THE REQUEST: Please set out every line of the entries below as a numbered list, dropping any blank lines and leaving the pictures out.

MATERIAL FOR THE TASK:
>>

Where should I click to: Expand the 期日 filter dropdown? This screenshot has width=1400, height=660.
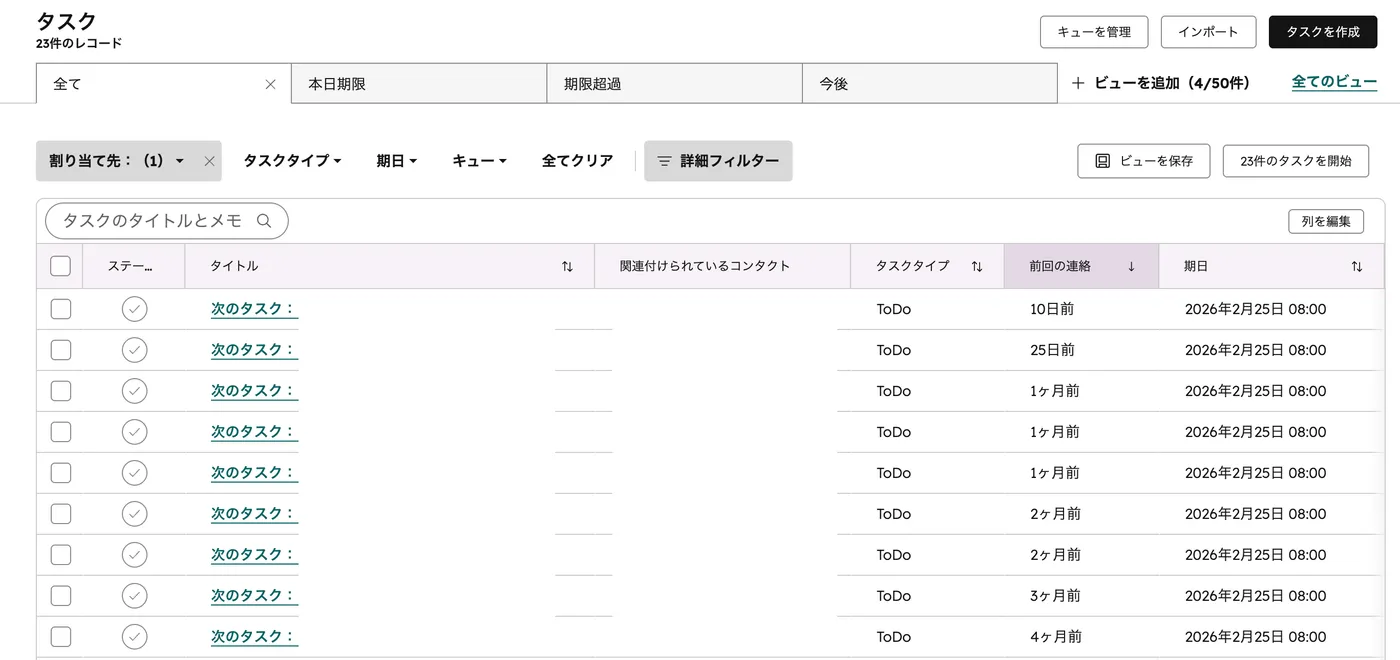point(396,160)
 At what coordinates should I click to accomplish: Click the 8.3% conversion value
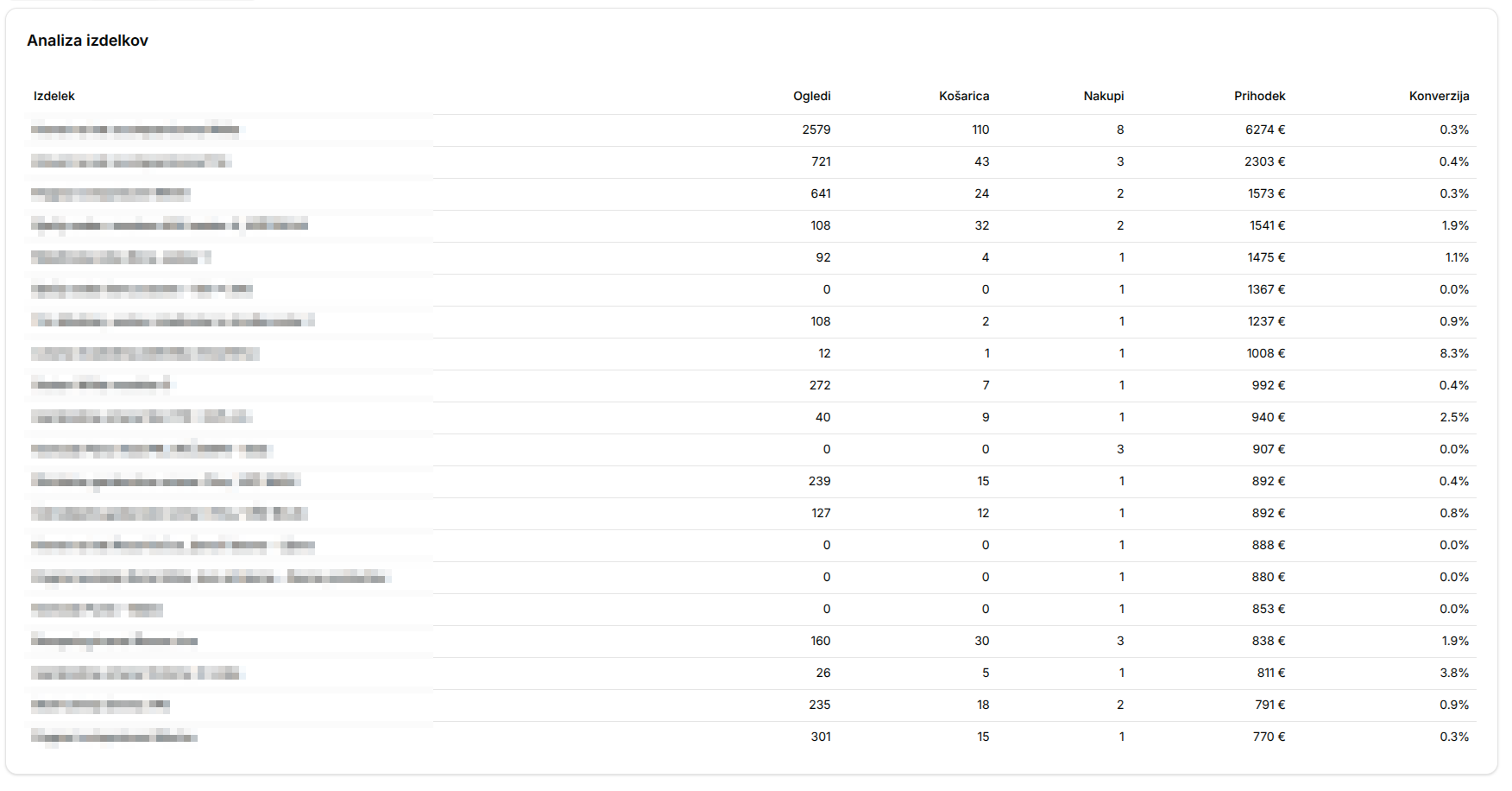pos(1453,353)
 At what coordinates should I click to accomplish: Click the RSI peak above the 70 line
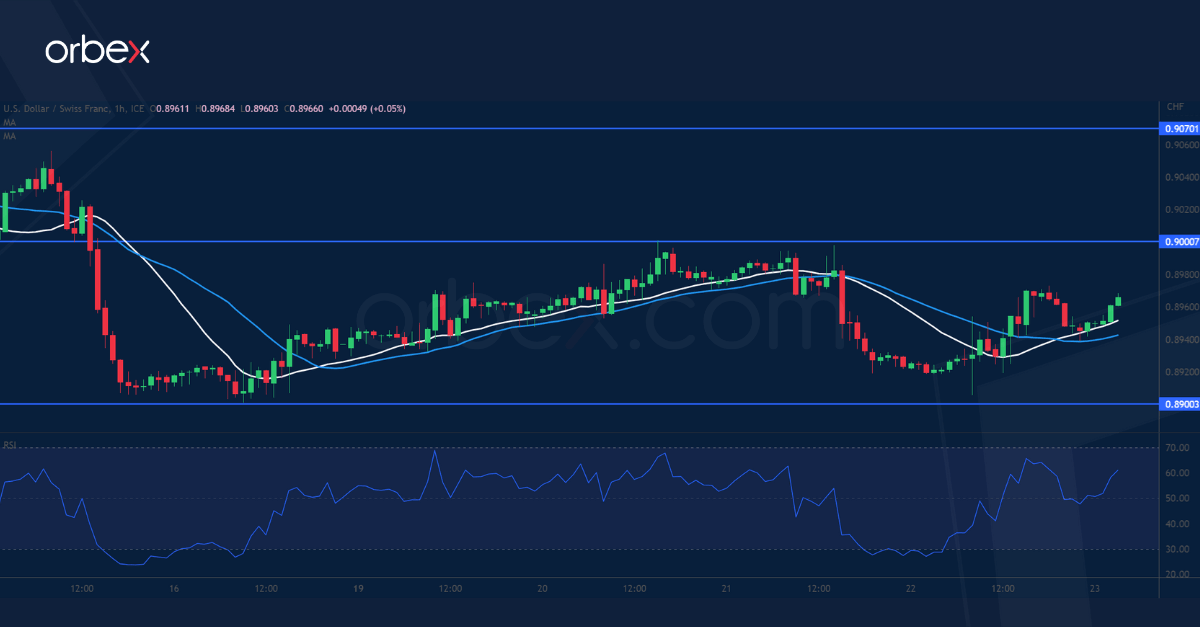434,452
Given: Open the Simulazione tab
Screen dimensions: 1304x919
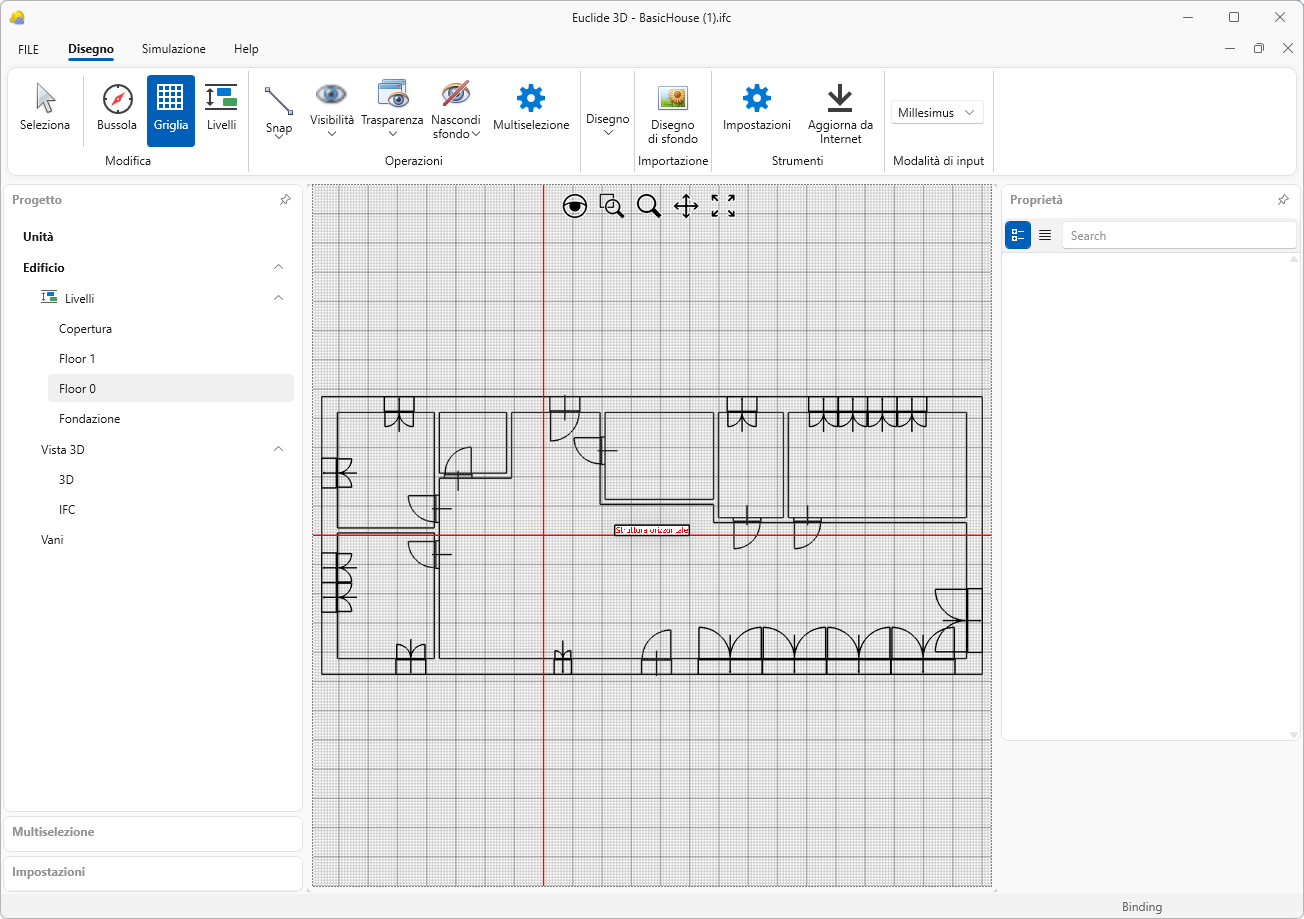Looking at the screenshot, I should (173, 49).
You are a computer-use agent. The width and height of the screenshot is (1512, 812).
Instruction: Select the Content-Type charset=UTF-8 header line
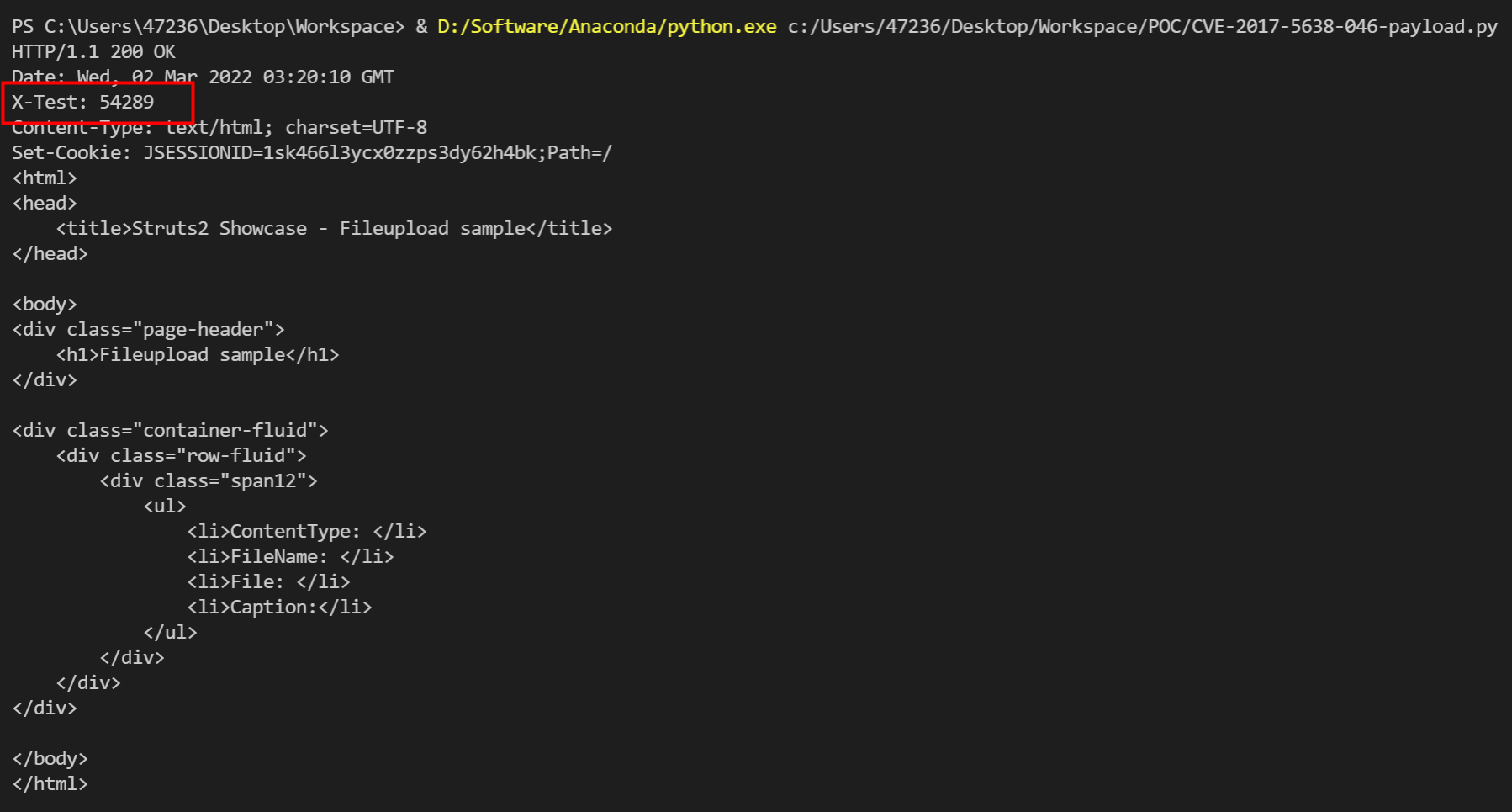click(x=219, y=128)
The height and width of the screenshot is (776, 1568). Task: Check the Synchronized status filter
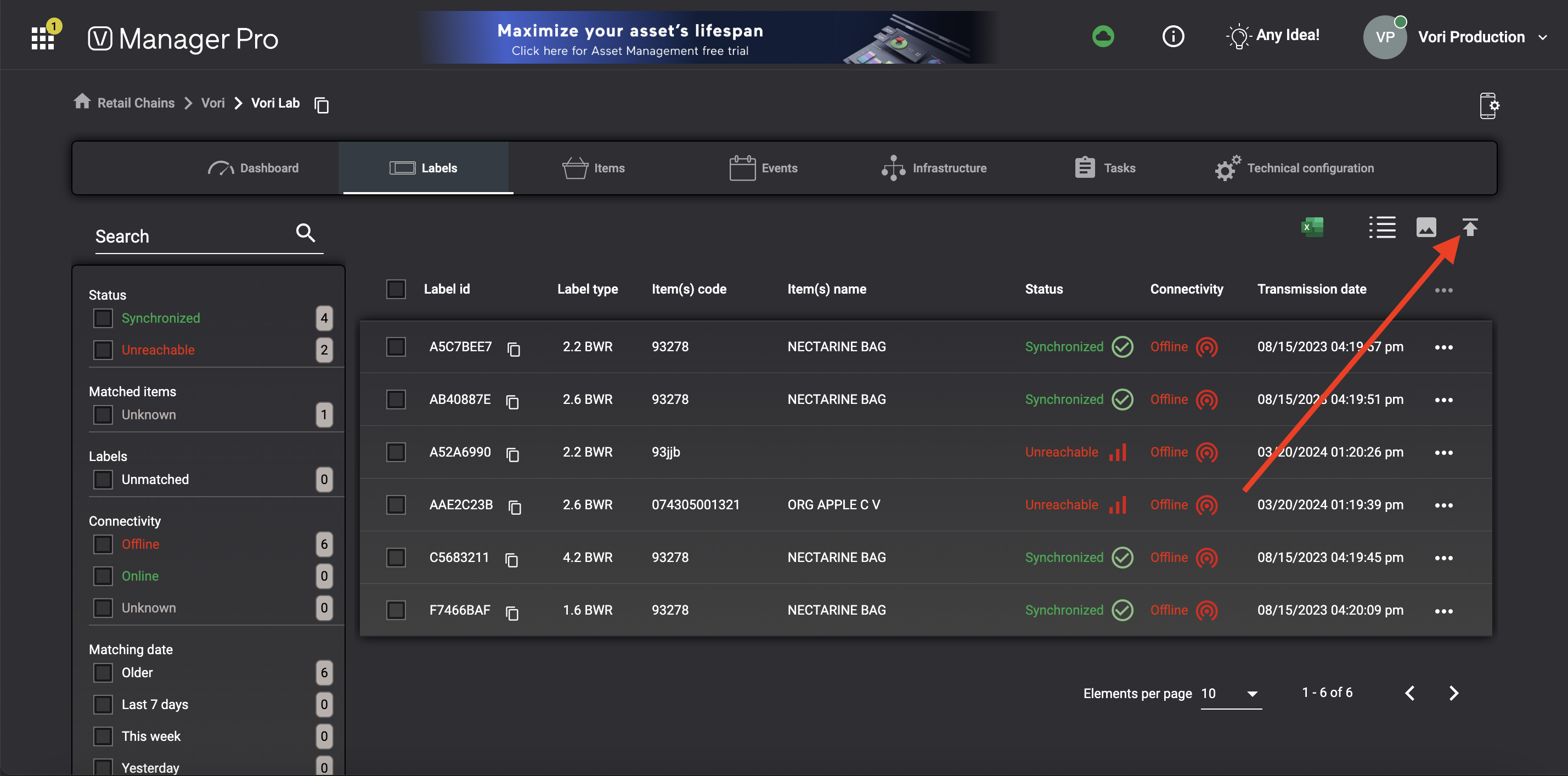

<<

REPLY TO THE EXERCISE:
1. Where should I click to: Expand the 期日 filter dropdown? This screenshot has width=1400, height=660.
2. point(396,160)
3.  At what coordinates should I click to accomplish: Click the 8.3% conversion value
4. pos(1453,353)
5.  At what coordinates should I click to accomplish: Click the RSI peak above the 70 line
6. 434,452
7. Given: Open the Simulazione tab
8. Screen dimensions: 1304x919
9. Looking at the screenshot, I should (173, 49).
10. You are a computer-use agent. The width and height of the screenshot is (1512, 812).
11. Instruction: Select the Content-Type charset=UTF-8 header line
12. click(x=219, y=128)
13. The height and width of the screenshot is (776, 1568). Task: Check the Synchronized status filter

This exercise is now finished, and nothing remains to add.